Dead space is the portion of each tidal volume that does not take part in gas exchange.
There are two different ways to define dead space-- anatomic and physiologic. Anatomic dead space is the total volume of the conducting airways from the nose or mouth down to the level of the terminal bronchioles, and is about 150 ml on the average in humans. The anatomic dead space fills with inspired air at the end of each inspiration, but this air is exhaled unchanged. Thus, assuming a normal tidal volume of 500 ml, about 30% of this air is "wasted" in the sense that it does not participate in gas exchange.
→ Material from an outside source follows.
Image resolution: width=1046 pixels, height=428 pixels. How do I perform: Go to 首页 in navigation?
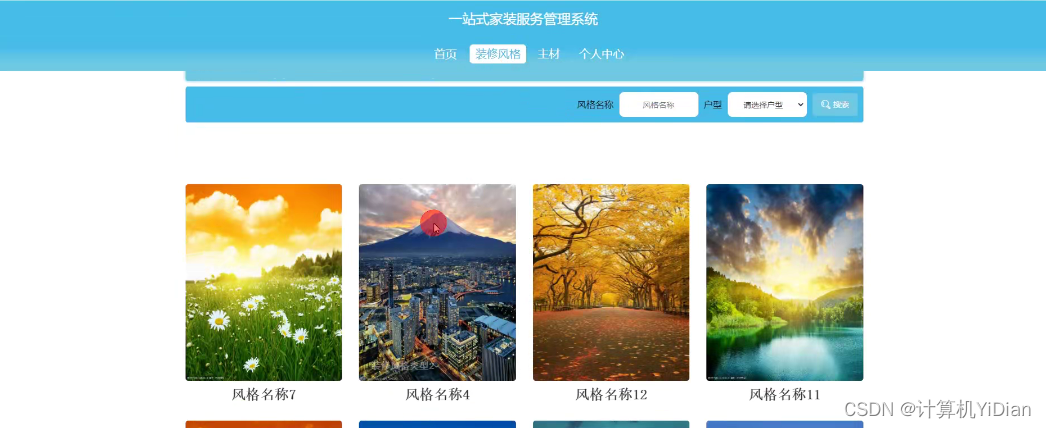pos(446,54)
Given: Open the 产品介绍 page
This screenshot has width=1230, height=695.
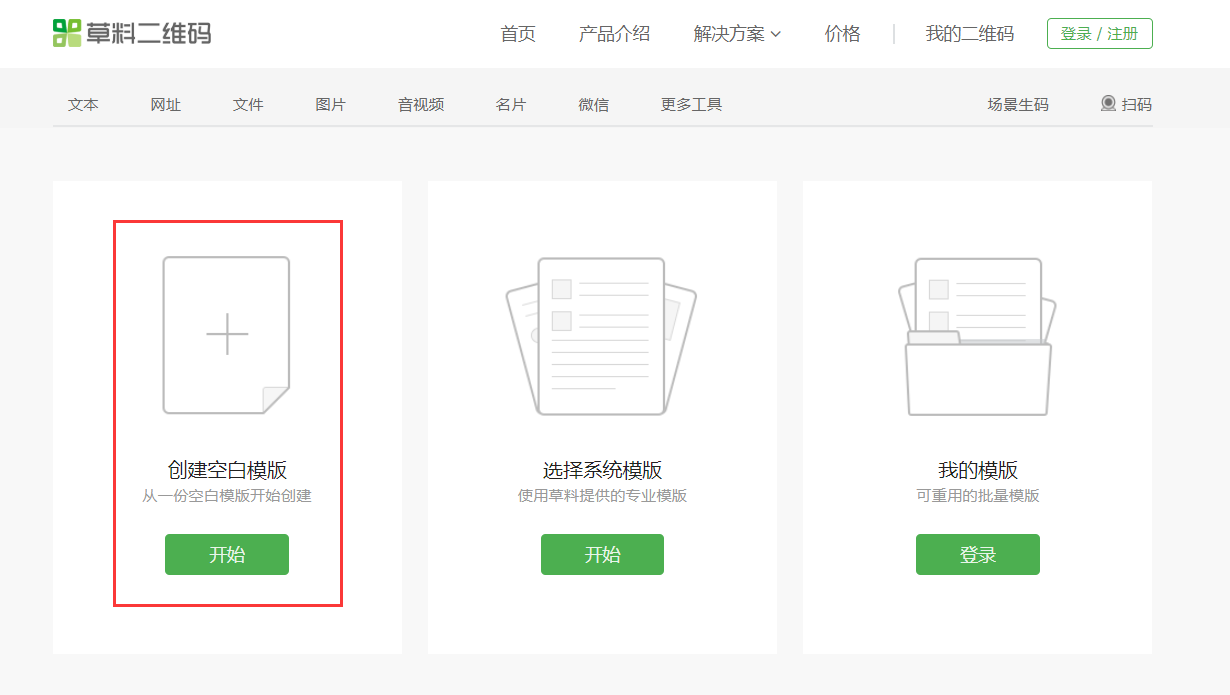Looking at the screenshot, I should pyautogui.click(x=615, y=33).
Physiologic dead space includes all the non-respiratory parts of the bronchial tree included in anatomic dead space, but also factors in alveoli which are well-ventilated but poorly perfused and are therefore less efficient at exchanging gas with the blood. Because atmospheric PCO2 is practically zero, all the CO2 expiredin a breath can be assumed to come from the communicating alveoli and none from the dead space. By measuring the PCO2 in the communicating alveoli (which is the same as that in the arterial blood) and the PCO2 in the expired air, one can use the Bohr Equation to compute the "diluting," non-CO2 containing volume, the physiologic dead space.
In healthy individuals, the anatomic and physiologic dead spaces are roughly equivalent, since all areas of the lung are well perfused. However, in disease states where portions of the lung are poorly perfused, the physiologic dead space may be considerably larger than the anatomic dead space. Hence, physiologic dead space is a more clinically useful concept than is anatomic dead space.